Ligand Based Drug Designing of Molecular Target PPARγ/AT1R through CDOCKER and ADMET Prediction
Zhi Jing
Tianjin Key Laboratory on Technologies Enabling Development of Clinical Therapeutics and Diagnostics (Theranostics), School of Pharmacy, Tianjin Medical University, Tianjin 300070, China.
Ya-Ya Liu
Tianjin Key Laboratory on Technologies Enabling Development of Clinical Therapeutics and Diagnostics (Theranostics), School of Pharmacy, Tianjin Medical University, Tianjin 300070, China.
Xiao-Yan Feng
Tianjin Key Laboratory on Technologies Enabling Development of Clinical Therapeutics and Diagnostics (Theranostics), School of Pharmacy, Tianjin Medical University, Tianjin 300070, China.
Wen-Qing Jia
Tianjin Key Laboratory on Technologies Enabling Development of Clinical Therapeutics and Diagnostics (Theranostics), School of Pharmacy, Tianjin Medical University, Tianjin 300070, China.
Jian-Wen Liu
State Key Laboratory of Bioreactor Engineering & Shanghai Key Laboratory of New Drug Design, School of Pharmacy, East China University of Science and Technology, Shanghai 200237, China.
Xian-Chao Cheng *
Tianjin Key Laboratory on Technologies Enabling Development of Clinical Therapeutics and Diagnostics (Theranostics), School of Pharmacy, Tianjin Medical University, Tianjin 300070, China.
*Author to whom correspondence should be addressed.
Abstract
Aims: The current research has shown that the complications of hypertensive diabetes have a great impact on the body. Telmisartan, an angiotensin II antagonist, has the dual role of antihypertensive and antidiabetics effects. This research aims to find a novel compound to treat hypertensive diabetes.
Study Design: Taking telmisartan as the lead compound to explore the active compounds with a similar structure is the orientation to explore new hypertensive diabetes drugs. The target compounds enhance the partial activity of PPARγ with the retention of antagonistic activity of AT1R.
Place and Duration of Study: Tianjin Key Laboratory on Technologies Enabling Development of Clinical Therapeutics and Diagnostics (Theranostics), School of Pharmacy, Tianjin Medical University, between November 2017 and April 2018.
Methodology: In this paper, high-throughput screening the virtual compounds library, by docking, ADMET prediction and molecular dynamics of PPARγ/AT1 dual target active drugs, the target compound has similar chemical characteristics of the original ligand.

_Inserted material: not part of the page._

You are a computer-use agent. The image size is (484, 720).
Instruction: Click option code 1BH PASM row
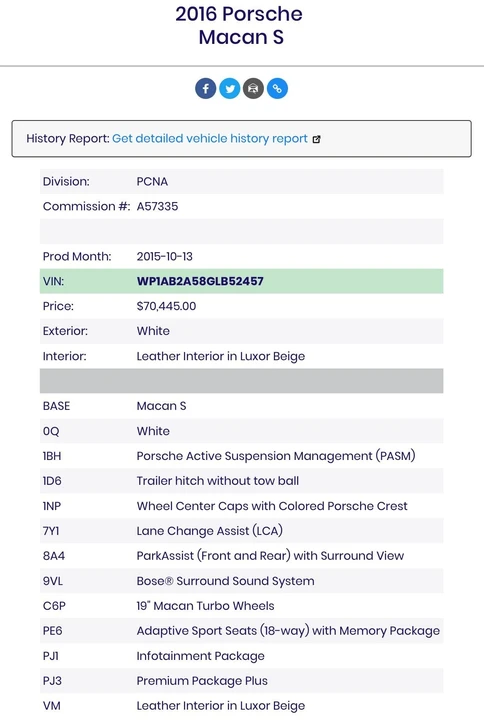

Results: The representative compound 544 has better pharmacokinetic properties and shows a good combination with both targets. The complexes of the compound with both targets were simulated for 20ns, respectively, and the binding mode was stable.
Conclusion: This work aims to find the novel PPARγ/AT1 dually active compounds in the treatment of hypertensive diabetes complication. The study can effectively reduce the impact of drug metabolism on the liver and kidney, adverse reactions and some other side effects.
Keywords: Virtual screening, PPARγ, AT1, diabetes mellitus, molecular dynamics.